Aim of the task :: Could you write out the line containing "KEEP ME UPDATED (798, 1356)" and all the lines below it in the data, exactly, through the final one and nothing else?

Data excerpts ::
┌────────

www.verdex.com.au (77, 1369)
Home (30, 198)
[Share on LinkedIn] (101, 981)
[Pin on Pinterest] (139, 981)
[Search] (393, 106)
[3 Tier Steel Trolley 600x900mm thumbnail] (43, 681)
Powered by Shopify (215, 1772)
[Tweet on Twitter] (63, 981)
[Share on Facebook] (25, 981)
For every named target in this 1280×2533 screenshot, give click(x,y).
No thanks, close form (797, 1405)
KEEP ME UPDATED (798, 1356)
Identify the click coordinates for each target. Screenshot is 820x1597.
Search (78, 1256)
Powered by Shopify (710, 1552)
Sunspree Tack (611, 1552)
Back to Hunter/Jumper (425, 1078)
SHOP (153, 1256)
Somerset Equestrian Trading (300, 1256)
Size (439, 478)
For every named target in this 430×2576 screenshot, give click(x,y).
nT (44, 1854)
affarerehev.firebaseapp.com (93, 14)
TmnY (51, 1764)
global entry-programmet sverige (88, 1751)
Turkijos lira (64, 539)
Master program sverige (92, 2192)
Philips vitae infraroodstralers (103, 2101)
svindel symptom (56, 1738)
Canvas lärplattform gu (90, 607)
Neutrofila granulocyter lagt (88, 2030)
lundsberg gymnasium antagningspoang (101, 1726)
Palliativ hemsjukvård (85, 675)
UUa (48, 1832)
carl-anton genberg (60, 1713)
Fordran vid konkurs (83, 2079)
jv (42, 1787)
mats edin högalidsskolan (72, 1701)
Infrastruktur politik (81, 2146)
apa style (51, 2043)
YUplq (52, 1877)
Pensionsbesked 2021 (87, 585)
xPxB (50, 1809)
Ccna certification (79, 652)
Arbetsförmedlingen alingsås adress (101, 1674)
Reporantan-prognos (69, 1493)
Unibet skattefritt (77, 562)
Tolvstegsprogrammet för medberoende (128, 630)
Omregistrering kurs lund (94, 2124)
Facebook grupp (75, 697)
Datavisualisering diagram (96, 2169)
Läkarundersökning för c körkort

└────────

Solution to this problem ::
KEEP ME UPDATED (798, 1356)
Identify the click coordinates for each target. Screenshot is 820x1597.
Search (78, 1256)
Powered by Shopify (710, 1552)
Sunspree Tack (611, 1552)
Back to Hunter/Jumper (425, 1078)
SHOP (153, 1256)
Somerset Equestrian Trading (300, 1256)
Size (439, 478)
For every named target in this 430×2576 screenshot, give click(x,y).
nT (44, 1854)
affarerehev.firebaseapp.com (93, 14)
TmnY (51, 1764)
global entry-programmet sverige (88, 1751)
Turkijos lira (64, 539)
Master program sverige (92, 2192)
Philips vitae infraroodstralers (103, 2101)
svindel symptom (56, 1738)
Canvas lärplattform gu (90, 607)
Neutrofila granulocyter lagt (88, 2030)
lundsberg gymnasium antagningspoang (101, 1726)
Palliativ hemsjukvård (85, 675)
UUa (48, 1832)
carl-anton genberg (60, 1713)
Fordran vid konkurs (83, 2079)
jv (42, 1787)
mats edin högalidsskolan (72, 1701)
Infrastruktur politik (81, 2146)
apa style (51, 2043)
YUplq (52, 1877)
Pensionsbesked 2021 (87, 585)
xPxB (50, 1809)
Ccna certification (79, 652)
Arbetsförmedlingen alingsås adress (101, 1674)
Reporantan-prognos (69, 1493)
Unibet skattefritt (77, 562)
Tolvstegsprogrammet för medberoende (128, 630)
Omregistrering kurs lund (94, 2124)
Facebook grupp (75, 697)
Datavisualisering diagram (96, 2169)
Läkarundersökning för c körkort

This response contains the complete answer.